Chronic Pain – So much more than just physical pain receptors!
- Sharon Rose
- Apr 5, 2024
- 1 min read
Updated: 4 days ago
Acupuncture license renewed! This year the Oregon Medical Board required everyone to take an online course on “Changing the Conversation on Pain,” which was as cheesy and awkward as you’d expect a state government-produced video to be, but contained excellent information on how mood, nutrition, movement, social contact, and cultural factors (stress / bad care from racism, etc) can impact chronic perception of pain. They even covered neuroplasticity (how the brain changes) and becomes “better” at creating pain.
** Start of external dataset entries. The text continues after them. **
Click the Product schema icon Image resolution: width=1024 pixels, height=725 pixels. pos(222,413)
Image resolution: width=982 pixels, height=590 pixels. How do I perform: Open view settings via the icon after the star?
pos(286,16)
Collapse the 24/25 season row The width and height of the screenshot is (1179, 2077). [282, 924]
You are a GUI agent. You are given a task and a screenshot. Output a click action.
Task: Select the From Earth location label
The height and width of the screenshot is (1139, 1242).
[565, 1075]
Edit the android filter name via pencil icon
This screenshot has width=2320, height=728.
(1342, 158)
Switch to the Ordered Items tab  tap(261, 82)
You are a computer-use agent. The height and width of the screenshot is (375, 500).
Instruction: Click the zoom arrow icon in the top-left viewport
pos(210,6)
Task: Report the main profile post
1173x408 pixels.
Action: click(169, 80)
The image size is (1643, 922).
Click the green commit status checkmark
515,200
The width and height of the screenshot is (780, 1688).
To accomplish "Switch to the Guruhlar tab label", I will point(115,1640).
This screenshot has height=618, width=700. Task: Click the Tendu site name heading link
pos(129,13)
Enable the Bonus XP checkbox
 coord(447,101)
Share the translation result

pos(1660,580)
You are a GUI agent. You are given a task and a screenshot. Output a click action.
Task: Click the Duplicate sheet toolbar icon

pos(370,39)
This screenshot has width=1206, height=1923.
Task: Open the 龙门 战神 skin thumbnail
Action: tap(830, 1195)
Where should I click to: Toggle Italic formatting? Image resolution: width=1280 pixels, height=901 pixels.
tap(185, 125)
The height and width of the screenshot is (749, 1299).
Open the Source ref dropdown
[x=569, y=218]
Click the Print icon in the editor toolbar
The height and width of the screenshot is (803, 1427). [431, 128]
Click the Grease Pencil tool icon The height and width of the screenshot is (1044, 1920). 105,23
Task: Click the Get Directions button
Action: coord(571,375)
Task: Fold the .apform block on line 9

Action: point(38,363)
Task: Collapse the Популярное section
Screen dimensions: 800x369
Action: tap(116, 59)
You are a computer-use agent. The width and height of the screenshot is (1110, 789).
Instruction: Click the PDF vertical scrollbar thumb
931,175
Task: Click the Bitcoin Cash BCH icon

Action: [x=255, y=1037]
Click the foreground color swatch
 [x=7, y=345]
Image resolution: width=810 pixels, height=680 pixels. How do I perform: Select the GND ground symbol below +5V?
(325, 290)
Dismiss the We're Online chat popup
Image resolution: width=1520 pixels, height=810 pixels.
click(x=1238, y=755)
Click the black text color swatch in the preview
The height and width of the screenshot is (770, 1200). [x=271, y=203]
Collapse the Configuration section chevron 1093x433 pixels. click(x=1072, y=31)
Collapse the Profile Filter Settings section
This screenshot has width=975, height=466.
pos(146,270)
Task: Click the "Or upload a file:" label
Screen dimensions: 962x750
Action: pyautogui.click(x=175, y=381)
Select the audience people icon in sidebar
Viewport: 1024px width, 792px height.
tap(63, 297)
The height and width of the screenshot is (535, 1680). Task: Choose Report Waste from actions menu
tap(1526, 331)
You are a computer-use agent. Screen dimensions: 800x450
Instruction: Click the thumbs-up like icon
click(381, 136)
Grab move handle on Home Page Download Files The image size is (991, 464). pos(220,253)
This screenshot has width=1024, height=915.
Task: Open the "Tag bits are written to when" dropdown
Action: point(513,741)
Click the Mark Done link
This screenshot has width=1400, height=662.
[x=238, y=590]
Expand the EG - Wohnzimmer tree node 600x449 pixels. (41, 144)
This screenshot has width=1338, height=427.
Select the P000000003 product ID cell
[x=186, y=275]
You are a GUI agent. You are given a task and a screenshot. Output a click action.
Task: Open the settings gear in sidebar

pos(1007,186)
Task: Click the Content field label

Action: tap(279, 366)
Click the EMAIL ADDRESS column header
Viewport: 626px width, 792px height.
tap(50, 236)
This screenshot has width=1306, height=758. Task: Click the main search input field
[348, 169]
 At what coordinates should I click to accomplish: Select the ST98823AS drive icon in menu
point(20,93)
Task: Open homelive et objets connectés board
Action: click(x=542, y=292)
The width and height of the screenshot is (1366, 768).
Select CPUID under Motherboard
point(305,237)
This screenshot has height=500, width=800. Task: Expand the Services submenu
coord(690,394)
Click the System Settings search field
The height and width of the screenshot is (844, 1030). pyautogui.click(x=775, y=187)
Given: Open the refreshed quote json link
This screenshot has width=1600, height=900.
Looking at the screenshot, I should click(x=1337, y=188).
Our perception of pain has more to do with how our nervous system is reacting than the actual level of damage!
By understanding the how and why of this, we can stop the ramping up and quiet the alarm bells. This both reduces the amount of pain you perceive in the moment, and allows the movement you need to heal. This is all stuff I’ve learned before, but I’m super excited the OMB is forcing ALL practitioners to hear it, because based on what my patients tell me, most docs are still just pushing drugs and PT.
I’ve lived this personally – you feel lousy, so you quit moving, eat garbage, and watch TV. Then you feel worse and the chronic pain cycle continues.
Instead, making small incremental changes (some stretches, an apple instead of chips, shifting your internal monologue) can literally reduce how much pain you experience… which frees you up to move a little more, cook something, see a friend… and you feel slightly better! Gradually, you start the cycle towards improvement.
I’m NOT saying smile and ignore it – pain is real! But making these adjustments will retrain your brain. Every little bit helps.